Yann LeCun, one of the most influential figures in artificial intelligence, is reportedly set to leave Meta to form an independent AI startup.

As reported by TechSpot, citing the Financial Times, the new venture will focus on advancing world models, systems designed to help AI reason about and predict real-world dynamics. LeCun is said to be in early discussions to raise funding for the company.

LeCun has served as Meta’s chief AI scientist since 2013, when he founded Facebook AI Research (FAIR). Under his direction, the lab became one of the most respected centers for foundational AI work, including breakthroughs in self-supervised learning and autonomous systems.

His earlier creation of LeNet in the late 1980s became the prototype for convolutional neural networks that now underpin most modern computer vision systems.

Meta’s shares fell by about 1.5 percent in pre-market trading following reports of LeCun’s departure, underlining investor unease over leadership changes within its research group.

The move also coincides with Meta’s larger structural transition toward product-driven AI development.

Meta’s Expanding AI Portfolio

LeCun’s potential exit comes at a time when Meta is scaling its AI investments aggressively. The company has pledged more than 600 billion dollars in U.S. AI infrastructure and development by 2028.

It also recently invested 14.3 billion dollars to acquire a 49 percent stake in Scale AI, bringing in founder Alexandr Wang to lead parts of its AI effort.

Reports indicate that LeCun now reports to Wang, reflecting a realignment of Meta’s AI hierarchy.

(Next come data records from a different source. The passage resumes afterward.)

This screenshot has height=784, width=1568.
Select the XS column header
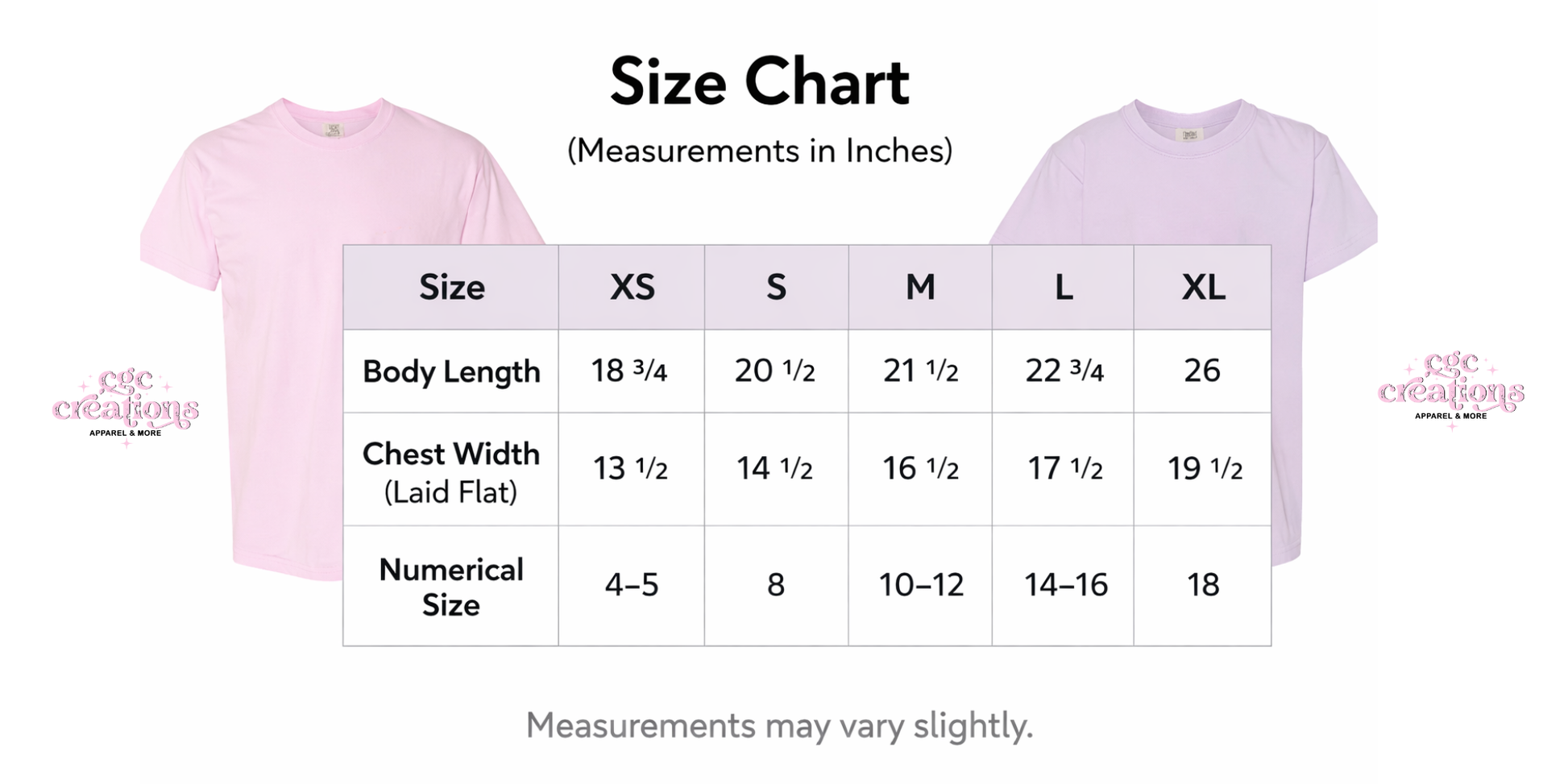click(x=632, y=288)
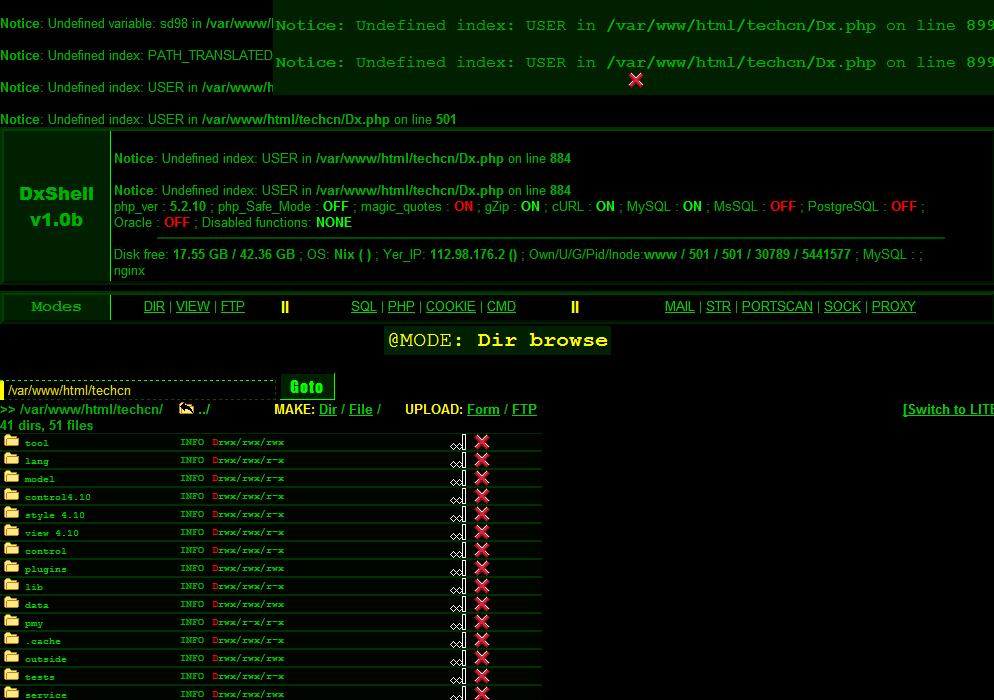Open the COOKIE mode

pyautogui.click(x=450, y=307)
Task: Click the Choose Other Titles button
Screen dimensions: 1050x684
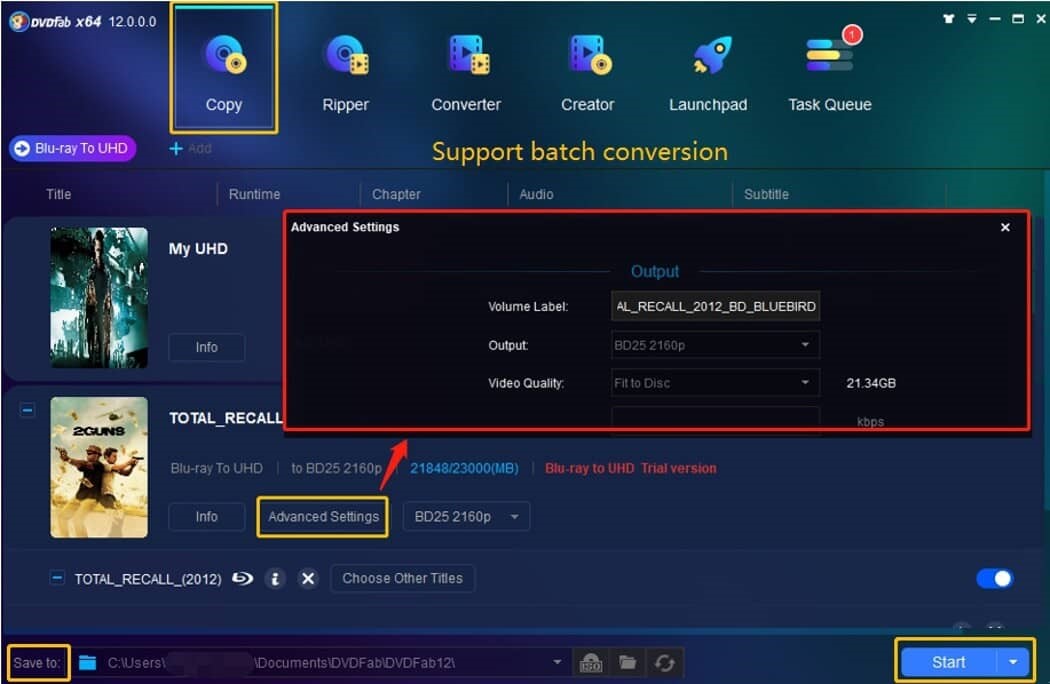Action: (402, 578)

The company has also undergone workforce restructuring. In October, Meta laid off around 600 employees in its AI units, saying the move would streamline decision-making. FAIR and AI infrastructure divisions were affected, though Meta Superintelligence Labs, focused on foundation models, remained untouched.

LeCun has often voiced skepticism about the narrative of AI superintelligence and existential risk, calling such predictions “ridiculous” and “complete B.S.” His more grounded approach contrasts sharply with the escalating hype cycles around AGI and may influence the tone of his next venture.

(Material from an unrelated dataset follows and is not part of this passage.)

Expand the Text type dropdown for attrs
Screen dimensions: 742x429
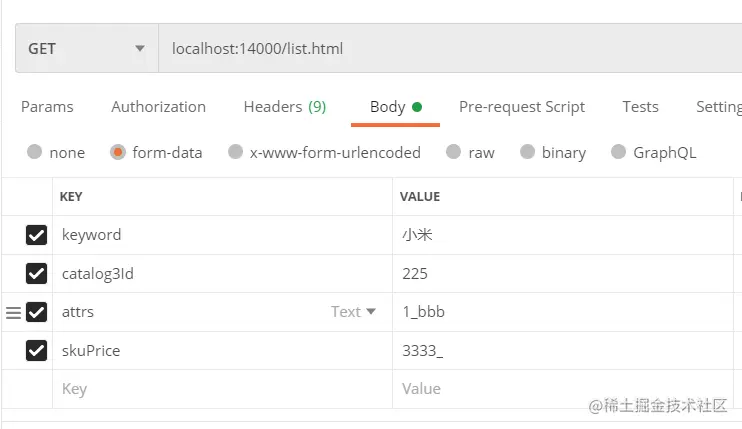point(353,312)
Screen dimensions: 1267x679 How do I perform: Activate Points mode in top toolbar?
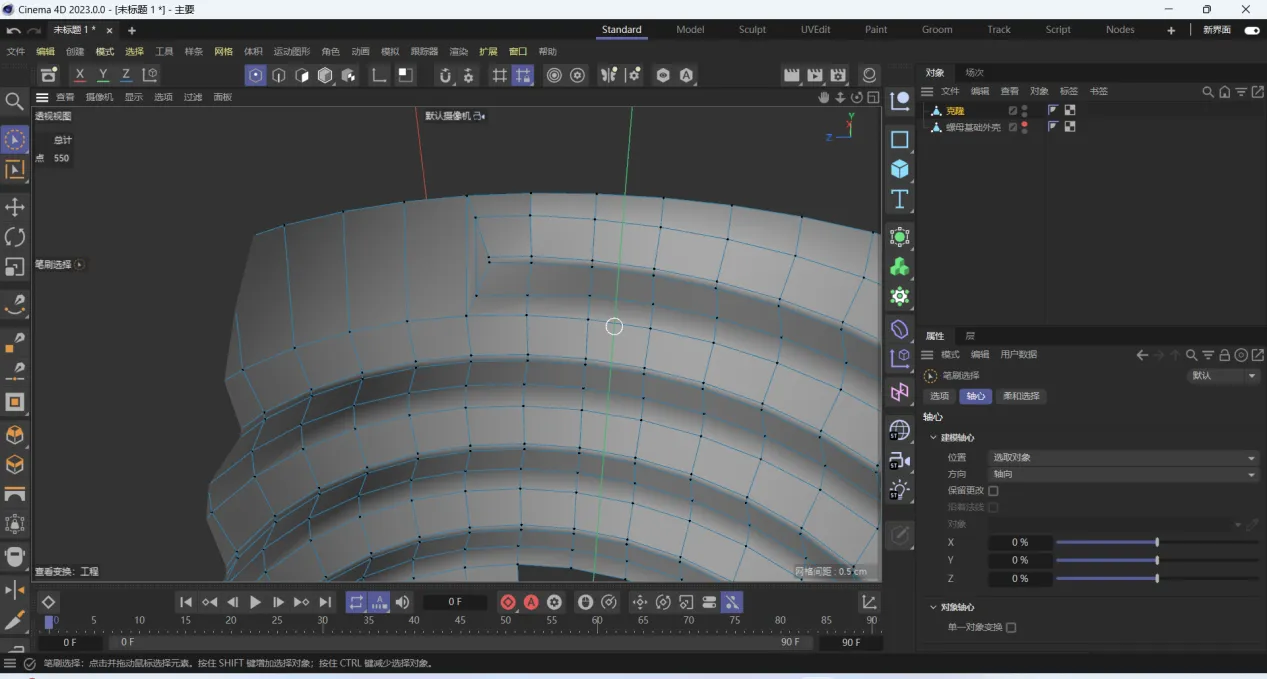pos(256,75)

LeCun’s departure, if confirmed, would signal the end of an era for Meta’s research program and could reorient the global AI landscape. His planned company is expected to explore the next frontier of machine intelligence beyond the text-based focus of large language models, pushing toward systems capable of reasoning, planning, and self-understanding.

For Meta, it raises the question of how to sustain long-term research culture while racing to commercialize AI at scale. For the wider field, it marks a possible return to independent, theory-led exploration at a time when corporate AI research is increasingly bound to product imperatives.